美星は石の前に膝を突き、持って来た薫衣草の花束をそっと備えて手を合わせた。黙とうして祈りを捧げ、ゆっくり目を開くと美星の目に涙が滲んだ。
「ごめんね小鈴。やっぱり遺体は見付けられなかったわ」
薫衣草しかないこの場所に眠っているのは有翼人狩りで意味もなく殺された小鈴だ。
眠ると言っても、石の下に埋めてあるのは小鈴の物と思われる羽根一枚だ。だがそれも小鈴の家に落ちていた抜け羽根を拾ってきただけなので本当に小鈴の羽根かは分からない。有翼人狩りで顔見知りの有翼人は姿を消し、そこらじゅうに羽根が舞っていたからだ。
だが見つかるのは抜け羽根ばかりで、どういうわけか遺体のほとんどが行方知れずとなり弔う事すらできなかったのだ。
天藍は有翼人の遺体を捜索する専用部隊を作ってくまなく探していた。兵の大半が捜索にあてられたが、見つかったのはほんの数名の遺体だけで小鈴は髪の一筋さえ見つける事はできなかった。
おそらく宋睿の支持者がどうにかしたのだろうと推測され、宮廷はせめてもの詫びとして有翼人のための国葬を執り行った。
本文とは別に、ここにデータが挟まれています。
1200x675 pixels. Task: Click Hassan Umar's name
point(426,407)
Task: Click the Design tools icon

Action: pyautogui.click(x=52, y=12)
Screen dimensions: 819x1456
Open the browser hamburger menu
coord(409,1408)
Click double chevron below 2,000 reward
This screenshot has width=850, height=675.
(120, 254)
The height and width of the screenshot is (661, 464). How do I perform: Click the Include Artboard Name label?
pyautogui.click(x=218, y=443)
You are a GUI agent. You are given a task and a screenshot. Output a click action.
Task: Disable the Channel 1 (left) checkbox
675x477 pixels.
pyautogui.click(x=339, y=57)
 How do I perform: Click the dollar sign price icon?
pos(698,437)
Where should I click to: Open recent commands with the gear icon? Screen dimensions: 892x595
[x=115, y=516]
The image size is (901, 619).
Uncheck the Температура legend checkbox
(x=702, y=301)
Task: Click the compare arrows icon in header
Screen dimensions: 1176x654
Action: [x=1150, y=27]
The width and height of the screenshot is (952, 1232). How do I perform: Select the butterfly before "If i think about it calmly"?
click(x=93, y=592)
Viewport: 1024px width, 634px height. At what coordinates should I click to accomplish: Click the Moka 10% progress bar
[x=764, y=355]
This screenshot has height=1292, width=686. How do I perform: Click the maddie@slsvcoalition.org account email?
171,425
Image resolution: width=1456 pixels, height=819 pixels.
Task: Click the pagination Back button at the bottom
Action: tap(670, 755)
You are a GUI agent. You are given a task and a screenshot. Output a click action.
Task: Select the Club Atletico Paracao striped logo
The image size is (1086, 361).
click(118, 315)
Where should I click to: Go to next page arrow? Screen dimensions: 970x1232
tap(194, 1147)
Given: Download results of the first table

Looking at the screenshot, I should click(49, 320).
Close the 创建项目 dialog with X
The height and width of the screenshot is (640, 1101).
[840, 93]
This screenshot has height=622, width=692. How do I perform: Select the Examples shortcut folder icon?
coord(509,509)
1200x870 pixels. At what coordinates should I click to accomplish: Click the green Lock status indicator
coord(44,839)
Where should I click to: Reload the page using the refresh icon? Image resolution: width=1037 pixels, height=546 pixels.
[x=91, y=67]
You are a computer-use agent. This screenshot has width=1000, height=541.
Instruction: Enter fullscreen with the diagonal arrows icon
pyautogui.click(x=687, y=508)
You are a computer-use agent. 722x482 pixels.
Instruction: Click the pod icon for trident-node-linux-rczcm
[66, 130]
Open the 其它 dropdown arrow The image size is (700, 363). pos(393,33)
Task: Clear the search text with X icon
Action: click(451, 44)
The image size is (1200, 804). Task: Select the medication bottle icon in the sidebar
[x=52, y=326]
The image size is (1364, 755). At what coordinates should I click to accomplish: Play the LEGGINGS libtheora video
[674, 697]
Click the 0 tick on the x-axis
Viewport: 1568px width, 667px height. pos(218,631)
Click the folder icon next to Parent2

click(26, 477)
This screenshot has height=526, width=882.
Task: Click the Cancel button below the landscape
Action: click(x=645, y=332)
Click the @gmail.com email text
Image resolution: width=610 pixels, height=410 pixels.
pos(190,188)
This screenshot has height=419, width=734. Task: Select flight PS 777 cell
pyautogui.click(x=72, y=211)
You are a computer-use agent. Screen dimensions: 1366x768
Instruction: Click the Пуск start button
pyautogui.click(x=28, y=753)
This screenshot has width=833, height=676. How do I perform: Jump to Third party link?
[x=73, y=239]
これを提案したのは宋睿の獣人部隊を率いていた豹獣人の牙燕という将軍だった。種族を超えて有翼人を悼む姿勢に国民は心をうたれ、蛍宮は全種族平等の中立国としての地位を確立した。
だがそんなものは美星の心を癒しはしなかった。
(追悼なんて意味無いわ。小鈴は戻ってこない。私の羽も戻ってはこない)
小鈴を自分の手で埋葬することを諦められず、日々あちらこちらを探し回っているがどこも天藍が探した跡地だった。もう探すところは無い。
美星の復讐心は宙に浮いたまま、余所事の平和が粛々と過(よぎ)っていった。
しかし天藍のもたらした全種族平等の平和な治世は美星に幾つかの変化をもたらした。